I walked out of the midtown Atlanta offices of Brash Music with an armful of eclectic CDs, feeling a bit like a bandit and thinking, "Now that was completely different." For the previous hour I had been regaled with stories of the heyday of Atlantic Records in the 70s, heard names like Stones and Zeppelin dropped in routine conversation, wondered if the Dove Award sitting on a file cabinet would be more effective as an emergency can opener or a self-defense weapon, and heard an intriguing and sometimes alarming outsider's perspective on the Christian music business. I knew then that Brash, the fifth label we've covered in this series, would be the one that really gets people talking.
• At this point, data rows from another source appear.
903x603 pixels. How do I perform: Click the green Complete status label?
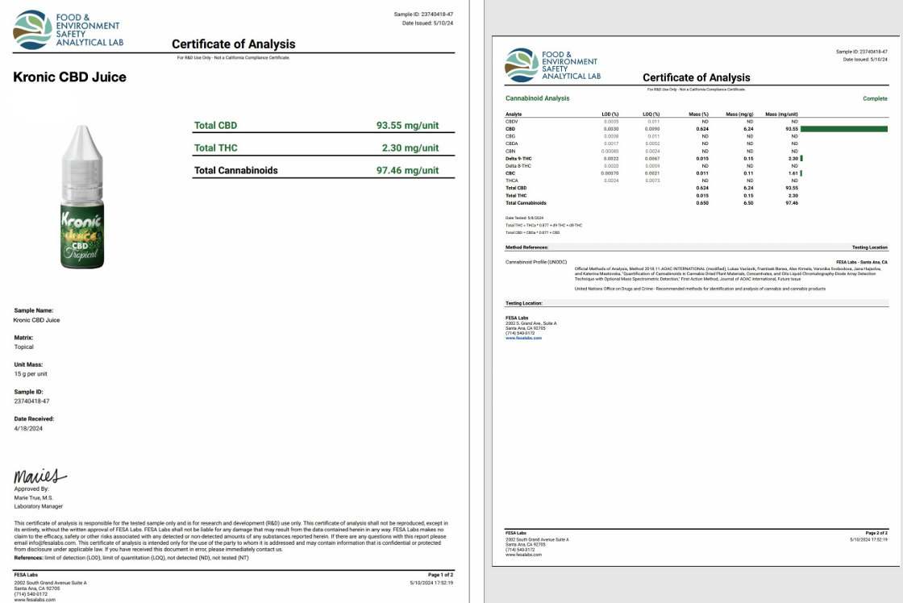[875, 98]
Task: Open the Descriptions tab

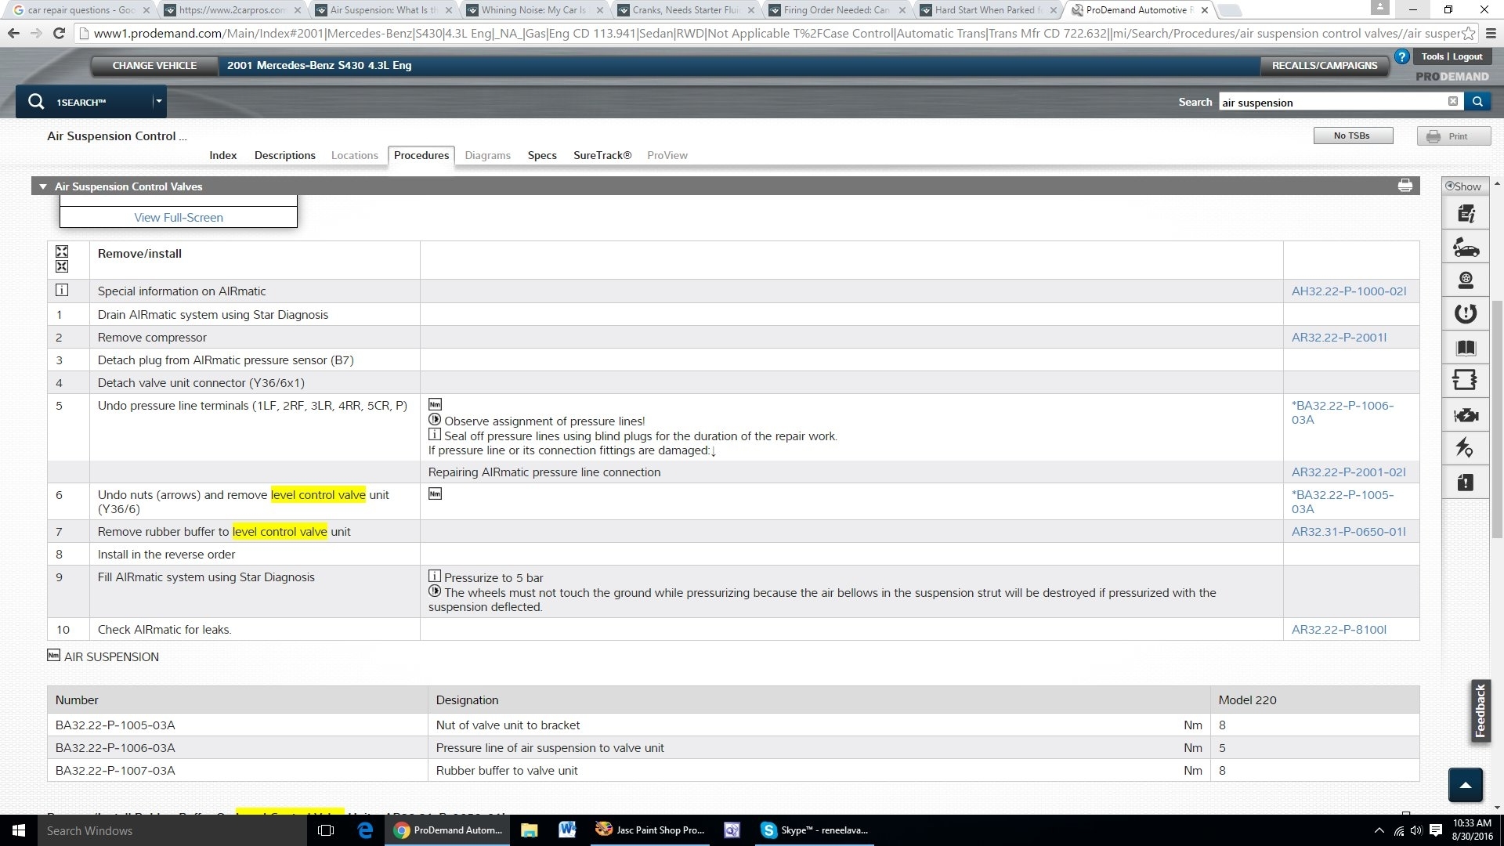Action: click(x=284, y=155)
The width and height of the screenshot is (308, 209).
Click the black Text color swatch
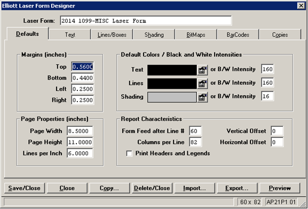click(172, 70)
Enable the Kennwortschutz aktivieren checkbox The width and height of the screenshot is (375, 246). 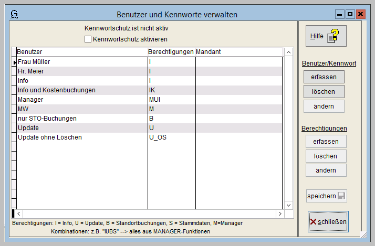88,39
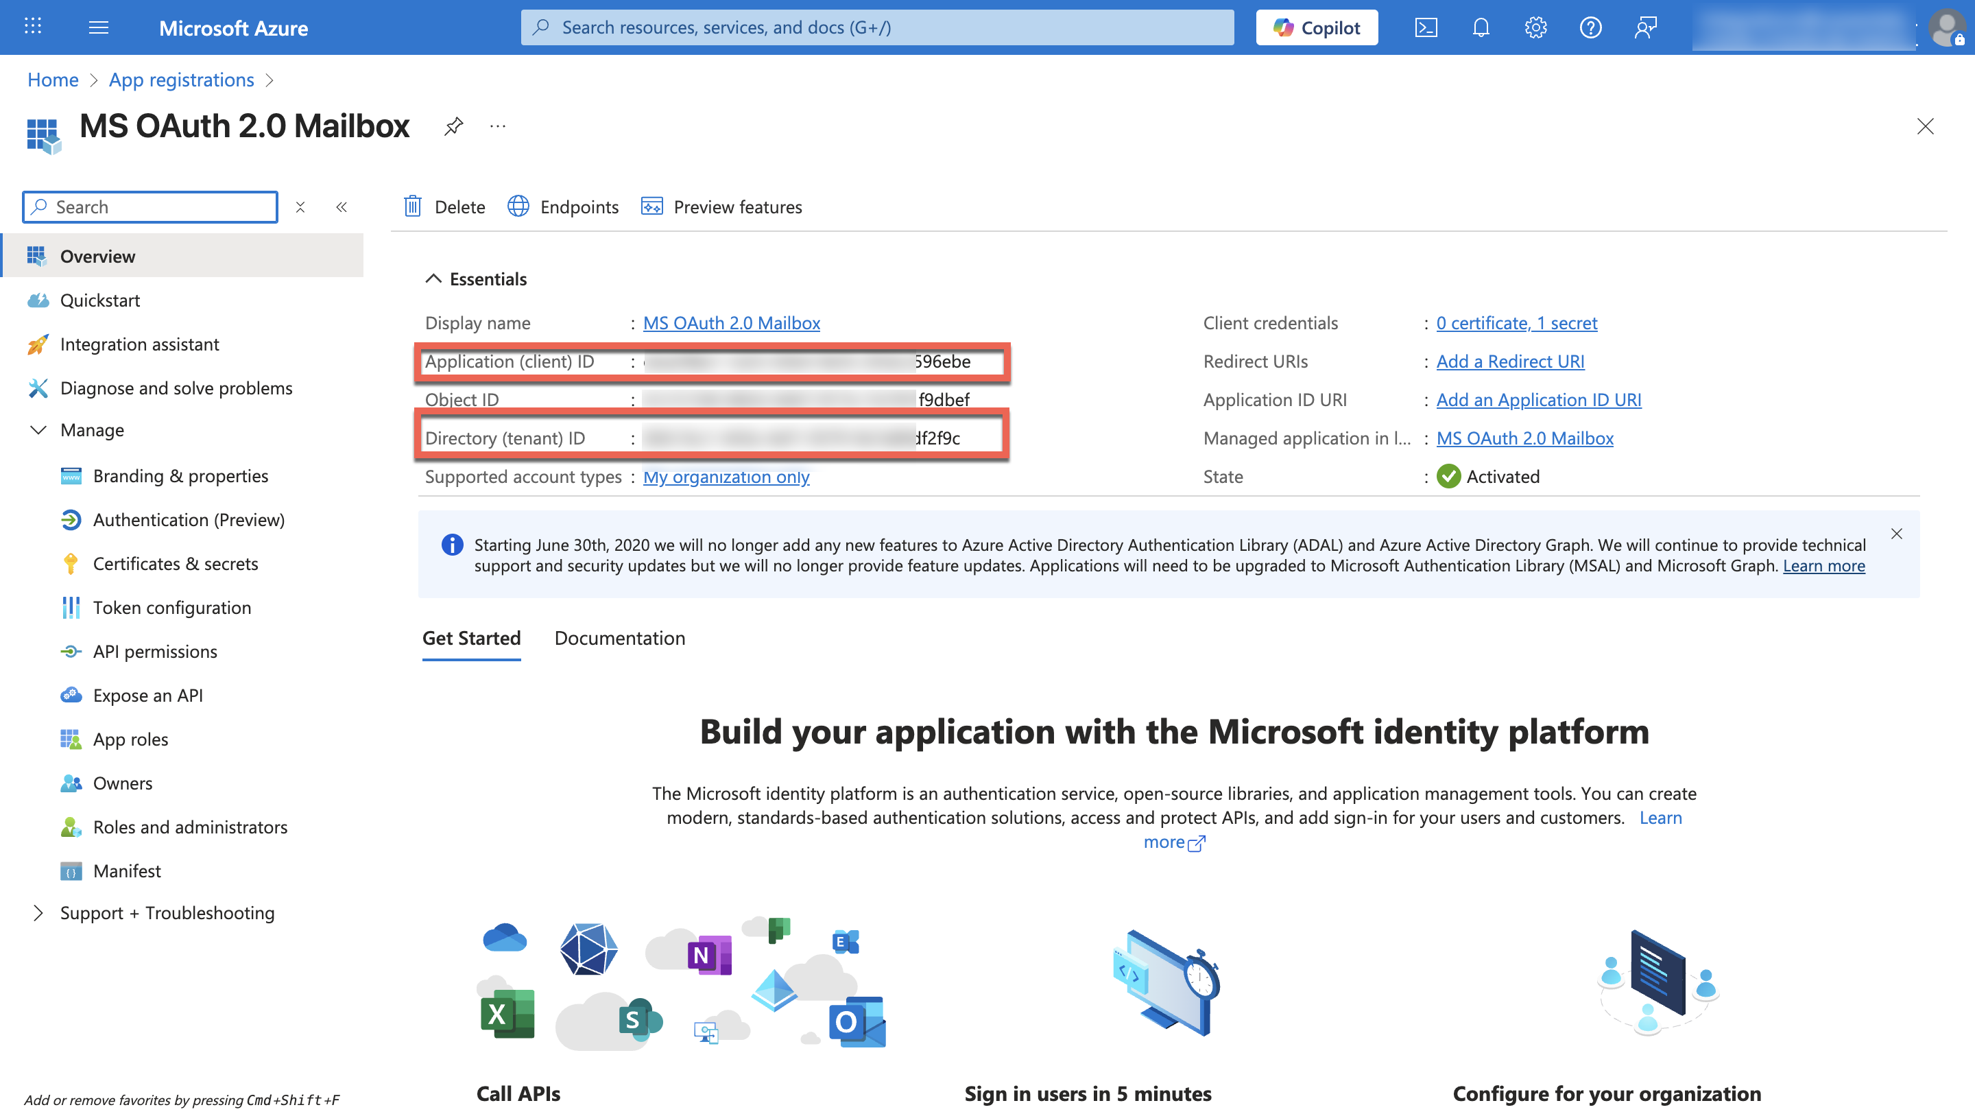Open the Endpoints toolbar item
The image size is (1975, 1114).
564,206

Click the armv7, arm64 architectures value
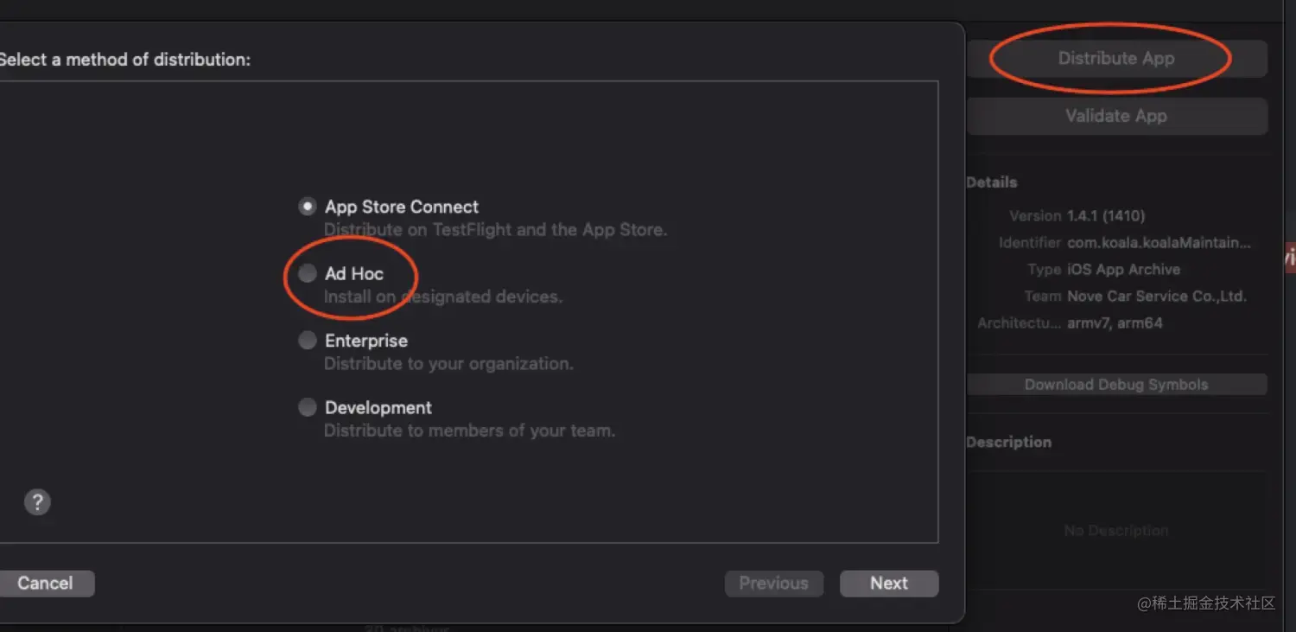click(1115, 323)
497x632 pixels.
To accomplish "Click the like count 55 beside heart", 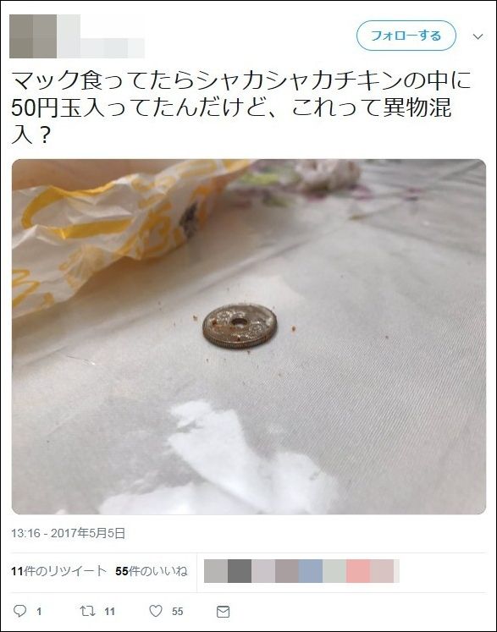I will click(178, 612).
At Brash Records, secular music came first. Bands like Sister Hazel and Collective Soul were around in the early days and as acts were added, Brash paid less attention to musical genre and more to the quality of the music itself. Consequently, the current roster includes everything from rap (Explicit Lyrics stickers included) to folk to bossa nova to, yes, Christian. Brash found Christian music—or was it the other way around?—when a demo CD by Christian artist Aaron Shust found its way into the trunk of the car of the label's CEO, Mike McQuary. He popped it into his CD player while driving around one day.

 "I was on my cell phone," McQuary remembers, "and I heard this song playing, and I'm thinking, That's kind of a catchy song. I wasn't really paying attention to it. The second song comes on, and I'm thinking, That's pretty catchy too. By the time I got off my cell phone I was on the third song, and I was thinking, This is pretty interesting, and then I thought, Wait a minute, did he just say 'God'? I think this is a Christian record!' I went back to that first song, and listened, and there was no mistaking, this was a Christian record. But it was catchy, it was interesting."

Mike 'McQ' McQuary
Mike 'McQ' McQuary

McQuary's next action would dictate the course of events that would lead to Brash becoming Billboard's No. 7 label in Christian music: he recognized the CD as Christian music, and he pitched it to his staff anyway. 

With no introduction, no back-story about how he had come across this music, McQuary played the CD at the label's weekly new music pitch session. "Halfway through the first song, everybody's heads are nodding, their toes are tapping. Then somebody said, 'Wait a second, is he talking about God, or talking about a girl?' Then they said, 'Wait, this is Christian music. We don't know anything about Christian music.' I said, 'Do you like it?' They said, 'Yeah, but it's a whole different world.' I said, 'You know what, I didn't know anything about any genre of music and how to market and promote it a few years ago. How is this any different? Let's do what we do. Let's go see him play, let's meet him.'"

That meeting happened, and more meetings, and Shust became a quiet trailblazer: the first artist on the Brash roster making explicitly Christian music. McQuary, who goes by the ultra-cool moniker McQ, knew Shust would need people behind him who knew the Christian music world, so he went online and "looked up the biggest Christian artists in the world and who their managers were." That led him to Michael Blanton, who's worked with, well, the biggest Christian artists in the world—Amy Grant and Michael W. Smith, for starters.

Management, publication, and radio promotion were added, a strategy was developed for Shust's first album and singles, and the song "My Savior My God" became the absolute success story of 2006, the Dove Award winner and top song of the year. Just like that, Brash Music became a major player in the Christian music world.